### PAGE EXCERPT
━━━
Visual Exploration of Multi-state Operations Using Self-Organizing Map 5

Visual Exploration of Multi-state Operations Using Self-Organizing Map

Yew Seng Nga and Rajagopalan Srinivasana,b

aNational University of Singapore, 10 Kent Ridge Crescent,117576, Singapore.

bInstitute of Chemical & Engineering Sciences, 1 Pesek Road, Jurong Island, 627833, Singapore.

Abstract

Multi-state operations are common in chemical plants and result in high-dimensional multivariate, temporal data. In this paper, we develop self-organizing map (SOM) based approaches for visualizing and analyzing such data. The SOM is used to reduce the dimensionality of the data and visualize multi-state operations in a three-dimensional map. During training, neuronal clusters that correspond to a given process state – steady state or transient – are identified and annotated using historical data. Clustering is then applied on SOM to group neurons of high similarity into different clusters. Online measurements are then projected on to this annotated map so that plant personnel can easily identify the process state in real-time. Modes and transitions of multi-state operations are depicted differently, with process modes visualized as a cluster and transitions as trajectories across SOM. We illustrate the proposed approach using data from an industrial hydro-cracker.

Keywords: Self-organizing map, visualization, multi-state operations, data mining.

1. Introduction

Multi-state operations are increasingly common even in petrochemical plants that have traditionally been considered as operating in a ‘continuous’ fashion. In general, the process operation can be classified into modes and transitions. A mode corresponds to the region of continuous operation under fixed flowsheet conditions; i.e., no equipment is brought online or taken offline. During a mode, the process operates under steady state and its constituent variables vary within a narrow range (Srinivasan et al., 2004). In contrast, transitions correspond to the portion of large changes in plant operating conditions due to throughputs, product grade changes etc. Transitions often result in suboptimal plant operations due to production of off-specification products. Understanding transitions and minimizing their duration can lead to major savings and increase periods of normal operation. Advancements in sensors and database technologies in chemical plants have resulted in the availability of huge amount of process data. Visual exploration methods, which facilitate humans to uncover knowledge, patterns, trends, and relationships from the data is hence crucial in understanding process operations, especially when multi-state operation and transitions between them is common.
━━━
### MATERIAL

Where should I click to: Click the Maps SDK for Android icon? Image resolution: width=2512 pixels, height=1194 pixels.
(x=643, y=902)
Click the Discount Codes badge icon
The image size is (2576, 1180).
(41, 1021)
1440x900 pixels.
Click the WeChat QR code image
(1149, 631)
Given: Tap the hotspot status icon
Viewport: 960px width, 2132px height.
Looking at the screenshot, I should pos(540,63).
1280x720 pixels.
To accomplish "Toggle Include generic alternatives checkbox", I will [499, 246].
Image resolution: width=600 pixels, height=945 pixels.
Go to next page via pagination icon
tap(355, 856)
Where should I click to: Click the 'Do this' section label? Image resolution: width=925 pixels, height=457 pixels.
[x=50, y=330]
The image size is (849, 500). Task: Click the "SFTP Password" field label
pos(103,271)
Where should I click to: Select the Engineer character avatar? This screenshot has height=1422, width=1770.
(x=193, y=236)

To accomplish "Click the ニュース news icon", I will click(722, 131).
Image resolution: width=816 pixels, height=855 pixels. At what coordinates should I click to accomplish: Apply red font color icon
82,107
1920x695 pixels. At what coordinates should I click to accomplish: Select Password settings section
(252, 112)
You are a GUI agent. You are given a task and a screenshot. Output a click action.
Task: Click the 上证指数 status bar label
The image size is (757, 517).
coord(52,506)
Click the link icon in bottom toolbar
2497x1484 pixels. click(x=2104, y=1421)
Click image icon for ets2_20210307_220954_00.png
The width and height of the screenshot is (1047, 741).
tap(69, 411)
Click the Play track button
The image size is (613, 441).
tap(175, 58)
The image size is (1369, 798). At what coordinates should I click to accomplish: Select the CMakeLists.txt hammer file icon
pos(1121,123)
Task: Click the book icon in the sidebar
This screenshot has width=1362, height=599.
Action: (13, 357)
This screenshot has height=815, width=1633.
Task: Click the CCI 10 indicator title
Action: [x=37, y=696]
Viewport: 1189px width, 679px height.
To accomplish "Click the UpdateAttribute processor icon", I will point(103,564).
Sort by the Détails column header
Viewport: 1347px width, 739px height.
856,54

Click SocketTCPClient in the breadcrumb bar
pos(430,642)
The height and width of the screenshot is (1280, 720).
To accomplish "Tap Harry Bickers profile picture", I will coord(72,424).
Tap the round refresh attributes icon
━━━
Write the next part of the paper on using self-organizing maps to visualize multi-state plant operations, starting right after its last sentence. You won't need the records for this.

### EXERCISE OUTPUT
In this paper, we exploit the dimension reduction ability of the self-organizing map (SOM) for visualizing multi-state operations. The organization of this paper is as follows: Section 2 provides the literature review of data visualization methods and principles of SOM, Section 3 describes the proposed methodology for visualizing multi-state operations. The proposed method is illustrated using an industrial hydrocracking unit in section 4.

2. Visualization of Multi-variate Data

Visualization techniques use graphical representation to improve human’s understanding of the structure in the data. These techniques convert data from a numeric form into a graphic that facilitates human understanding by means of the visual perception system. The Principal Components Analysis (PCA) has been a common visualization technique used widely for high-dimensional data. PCA is a popular statistical technique for dimensionality reduction and information extraction. It finds combination of latent variables that describe major variation in the data (Wise et al., 1990). In general, only a few principal components are necessary to adequately represent the data. In cases where the dimensions of multivariate data can be reduced effectively through PCA, visualization can be achieved through the biplot of the first few scores as they would explain the most important trends in the data. However, the linear approximation of PCA might not be sufficient to capture nonlinear relationships in the multivariate data. Also, the first two or three principal components are often not adequate for capturing all important variance in the data, so depiction of observations in a 2- or 3-dimensional coordinate plot is not adequate. Finally, when multi-state operations are visualized, the scaling of each variable is dominated by the large variation during transitions; significant changes within a steady state would be obscured by the depiction. To overcome these shortcomings, a self-organizing map based methodology is developed in this work for visualizing high-dimensional, multi-state operational data.

2.1. Self-Organizing Maps

The Self-Organizing Map (SOM) is an unsupervised neural network first proposed by Kohonen (1982). It is capable of projecting high-dimensional data to a two dimensional grid and thus can serve as a visualization tool. Self-organization means that the net orients and adaptively assumes the form that can best describe the input vectors.

The SOM employs nonparametric regression of discrete, ordered reference vectors to the distribution of the input feature vectors. A finite number of reference vectors are adaptively placed in the input signal space to approximate the input signals.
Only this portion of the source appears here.